Your instructions:
Restate the records in full, keeping every word as it is.

Start of Records to process

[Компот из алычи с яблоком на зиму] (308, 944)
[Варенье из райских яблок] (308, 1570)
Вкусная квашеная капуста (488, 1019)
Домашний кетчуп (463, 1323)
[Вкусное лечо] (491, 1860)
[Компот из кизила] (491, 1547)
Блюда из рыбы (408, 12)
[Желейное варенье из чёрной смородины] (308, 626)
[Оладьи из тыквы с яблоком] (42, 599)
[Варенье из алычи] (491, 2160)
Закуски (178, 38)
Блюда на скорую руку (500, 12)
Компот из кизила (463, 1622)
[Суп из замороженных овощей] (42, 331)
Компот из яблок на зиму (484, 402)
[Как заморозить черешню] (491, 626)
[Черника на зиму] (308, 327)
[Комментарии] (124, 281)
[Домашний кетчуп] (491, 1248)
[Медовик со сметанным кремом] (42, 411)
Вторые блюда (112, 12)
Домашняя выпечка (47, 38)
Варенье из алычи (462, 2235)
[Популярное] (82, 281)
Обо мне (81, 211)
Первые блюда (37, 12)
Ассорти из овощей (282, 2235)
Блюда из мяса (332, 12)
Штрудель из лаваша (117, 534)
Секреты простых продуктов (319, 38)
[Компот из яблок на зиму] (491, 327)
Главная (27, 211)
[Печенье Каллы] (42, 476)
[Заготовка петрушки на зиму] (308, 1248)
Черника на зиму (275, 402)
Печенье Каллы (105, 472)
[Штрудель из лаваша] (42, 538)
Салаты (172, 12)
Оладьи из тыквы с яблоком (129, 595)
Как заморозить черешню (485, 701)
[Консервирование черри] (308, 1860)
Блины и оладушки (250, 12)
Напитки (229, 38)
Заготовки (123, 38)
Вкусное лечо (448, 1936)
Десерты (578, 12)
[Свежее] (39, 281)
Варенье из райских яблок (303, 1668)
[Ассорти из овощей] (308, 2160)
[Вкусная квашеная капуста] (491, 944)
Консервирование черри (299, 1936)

End of Records to process

Solution to the problem:
[Компот из алычи с яблоком на зиму] (308, 944)
[Варенье из райских яблок] (308, 1570)
Вкусная квашеная капуста (488, 1019)
Домашний кетчуп (463, 1323)
[Вкусное лечо] (491, 1860)
[Компот из кизила] (491, 1547)
Блюда из рыбы (408, 12)
[Желейное варенье из чёрной смородины] (308, 626)
[Оладьи из тыквы с яблоком] (42, 599)
[Варенье из алычи] (491, 2160)
Закуски (178, 38)
Блюда на скорую руку (500, 12)
Компот из кизила (463, 1622)
[Суп из замороженных овощей] (42, 331)
Компот из яблок на зиму (484, 402)
[Как заморозить черешню] (491, 626)
[Черника на зиму] (308, 327)
[Комментарии] (124, 281)
[Домашний кетчуп] (491, 1248)
[Медовик со сметанным кремом] (42, 411)
Вторые блюда (112, 12)
Домашняя выпечка (47, 38)
Варенье из алычи (462, 2235)
[Популярное] (82, 281)
Обо мне (81, 211)
Первые блюда (37, 12)
Ассорти из овощей (282, 2235)
Блюда из мяса (332, 12)
Штрудель из лаваша (117, 534)
Секреты простых продуктов (319, 38)
[Компот из яблок на зиму] (491, 327)
Главная (27, 211)
[Печенье Каллы] (42, 476)
[Заготовка петрушки на зиму] (308, 1248)
Черника на зиму (275, 402)
Печенье Каллы (105, 472)
[Штрудель из лаваша] (42, 538)
Салаты (172, 12)
Оладьи из тыквы с яблоком (129, 595)
Как заморозить черешню (485, 701)
[Консервирование черри] (308, 1860)
Блины и оладушки (250, 12)
Напитки (229, 38)
Заготовки (123, 38)
Вкусное лечо (448, 1936)
Десерты (578, 12)
[Свежее] (39, 281)
Варенье из райских яблок (303, 1668)
[Ассорти из овощей] (308, 2160)
[Вкусная квашеная капуста] (491, 944)
Консервирование черри (299, 1936)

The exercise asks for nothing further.